Workday Learning

Turn Workday Learning Into a Product

Learn how to design Courses, Programs and Learning Campaigns in Workday so content feels like a product and employees actually complete it.

Most tenants treat Workday Learning like a file cabinet for SCORM files and compliance videos. The result is predictable: low completion, annoyed learners, and business leaders who do not see value. The mindset shift is to treat Workday Learning like a product: structured, branded, targeted and measured. The core building blocks are CoursesPrograms and Learning Campaigns, supported by good TopicsAudiences and reporting.​

This guide walks through how to structure Workday Learning so people actually use it.

Start with a product mindset for learning

Before creating any content, answer a few product-style questions:

  • Who is the audience for this learning: new hires, frontline managers, HR, finance, individual contributors?
  • What problem does this learning solve in their day-to-day work?
  • What is the smallest set of content that gets them from “stuck” to “confident”?
  • How will you measure success – completion, reduced tickets, improved process adoption, certification rates?​

Workday Learning can deliver Required Learning, skill development, or “in the flow of work” guidance, but only if content is designed around real workflows and not just course titles.​

Structure Courses that feel focused, not bloated

In Workday Learning, Courses are structured learning experiences that bring together Lessons (videos, documents, quizzes, etc.).​​

Design principles for Courses:

  • Keep each course focused on a single outcome, such as “Approve Time in Workday”, “Create Job Requisition”, or “Run Headcount Report”.​
  • Use digital courses for self-paced content and blended courses when you need instructor-led sessions with Offerings.
  • Combine 3–7 short lessons rather than one long video; people prefer snackable units they can complete between tasks.​

In configuration:

  • Use Topics (e.g., “Workday for Managers”, “HR Processes”, “Compliance”) so courses are easy to discover.
  • Make key lessons mandatory within the course where completion really matters (for example, policy content or core process steps).
  • Add simple assessments or knowledge checks where you truly need proof of understanding, not just for the sake of a quiz.​

Think of Courses as “features”: each one should solve a clear learner problem in 10–30 minutes.

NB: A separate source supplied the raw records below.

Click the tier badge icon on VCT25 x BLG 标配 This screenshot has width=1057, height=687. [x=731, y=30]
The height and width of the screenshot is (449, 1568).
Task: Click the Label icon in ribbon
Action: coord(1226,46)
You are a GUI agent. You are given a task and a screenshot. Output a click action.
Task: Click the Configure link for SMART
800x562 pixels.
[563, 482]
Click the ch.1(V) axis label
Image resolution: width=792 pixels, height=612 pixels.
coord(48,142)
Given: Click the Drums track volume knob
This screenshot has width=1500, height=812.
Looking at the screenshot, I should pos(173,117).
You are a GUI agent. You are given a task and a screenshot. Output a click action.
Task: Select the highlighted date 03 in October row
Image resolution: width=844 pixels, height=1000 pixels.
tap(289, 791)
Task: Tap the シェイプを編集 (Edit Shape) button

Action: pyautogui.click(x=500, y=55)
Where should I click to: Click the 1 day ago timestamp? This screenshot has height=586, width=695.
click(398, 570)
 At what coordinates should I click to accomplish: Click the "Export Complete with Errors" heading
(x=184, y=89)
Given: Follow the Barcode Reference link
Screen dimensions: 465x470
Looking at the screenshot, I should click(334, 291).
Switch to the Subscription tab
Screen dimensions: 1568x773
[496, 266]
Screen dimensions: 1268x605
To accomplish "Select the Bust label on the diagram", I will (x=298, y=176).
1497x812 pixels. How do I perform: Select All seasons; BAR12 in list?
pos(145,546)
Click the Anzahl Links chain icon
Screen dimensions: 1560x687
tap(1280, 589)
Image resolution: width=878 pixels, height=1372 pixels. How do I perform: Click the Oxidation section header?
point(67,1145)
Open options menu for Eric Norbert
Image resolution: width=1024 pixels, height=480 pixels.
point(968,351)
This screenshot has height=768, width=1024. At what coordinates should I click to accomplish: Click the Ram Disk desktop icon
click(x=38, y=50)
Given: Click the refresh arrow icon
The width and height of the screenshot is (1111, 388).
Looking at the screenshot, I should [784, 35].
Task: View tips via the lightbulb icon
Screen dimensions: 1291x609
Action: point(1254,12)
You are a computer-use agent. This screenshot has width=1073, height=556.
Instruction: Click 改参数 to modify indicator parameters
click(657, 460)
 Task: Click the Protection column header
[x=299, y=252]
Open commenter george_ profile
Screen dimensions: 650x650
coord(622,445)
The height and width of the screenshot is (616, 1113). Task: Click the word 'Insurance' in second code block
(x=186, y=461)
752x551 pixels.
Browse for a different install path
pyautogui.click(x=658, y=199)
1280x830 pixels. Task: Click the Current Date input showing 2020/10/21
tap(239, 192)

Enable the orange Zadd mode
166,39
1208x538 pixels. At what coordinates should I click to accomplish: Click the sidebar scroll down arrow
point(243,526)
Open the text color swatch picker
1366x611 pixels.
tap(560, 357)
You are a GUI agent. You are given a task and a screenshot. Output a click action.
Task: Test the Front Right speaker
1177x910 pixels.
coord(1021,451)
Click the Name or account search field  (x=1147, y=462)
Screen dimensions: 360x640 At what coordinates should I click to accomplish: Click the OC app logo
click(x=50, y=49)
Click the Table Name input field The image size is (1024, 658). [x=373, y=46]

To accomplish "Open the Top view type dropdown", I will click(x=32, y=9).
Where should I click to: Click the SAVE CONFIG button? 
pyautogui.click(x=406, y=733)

Use Programs as learning journeys, not dumping grounds

Learning Programs in Workday bundle multiple Courses and other learning items into a sequence or pathway.​​

Good use cases for Programs:

  • Onboarding paths: a sequence for new hires (e.g., “Welcome to Company”, “Workday Basics”, “Security & Compliance”).
  • Role-based academies: “New Manager Program”, “HR Partner Program”, “Workday Champion Program”.
  • Certification journeys: modules that lead up to an internal certification or badge.​

Design tips:

  • Limit each Program to a realistic volume of content – for example, 2–6 hours spread across several weeks instead of a huge one-time demand.
  • Use prerequisites and optional items to differentiate between “must-do” and “nice-to-have” learning.​
  • Consider scheduling Dates or time windows (e.g., modules by week) for leadership or cohort-based programs to create momentum.

Programs are your “learning journeys”. If you build them as curated sequences with clear outcomes and timelines, they feel like real products, not playlists of random courses.

Learning Campaigns: your marketing engine inside Workday

Even good content fails without promotion. Learning Campaigns are how you market learning inside Workday – pushing specific content to targeted Audiences with notifications and dashboard placements.​

What Learning Campaigns can do:

  • Promote content on learners’ Learning app home page (for example, in Required for You or Announcements areas).​
  • Send notifications about new or required learning, with one-time or recurring schedules.
  • Target specific Audiences based on attributes like Company, Location, Role, or even dynamic criteria (for example, new hires in the last 30 days).​

Patterns that work:

  • Required learning campaigns for compliance or critical change training. Pair a Required campaign with a “required” Audience so items appear in the “Required for You” worklet.​
  • Adoption campaigns around key Workday releases, new processes or seasonal events (e.g., performance review season, open enrollment).​
  • Onboarding campaigns that run on a daily or weekly recurrence and automatically pick up new hires based on a dynamic Audience.​

Treat campaigns as ongoing “product marketing” for learning: each campaign should have a clear message, target audience and timeline.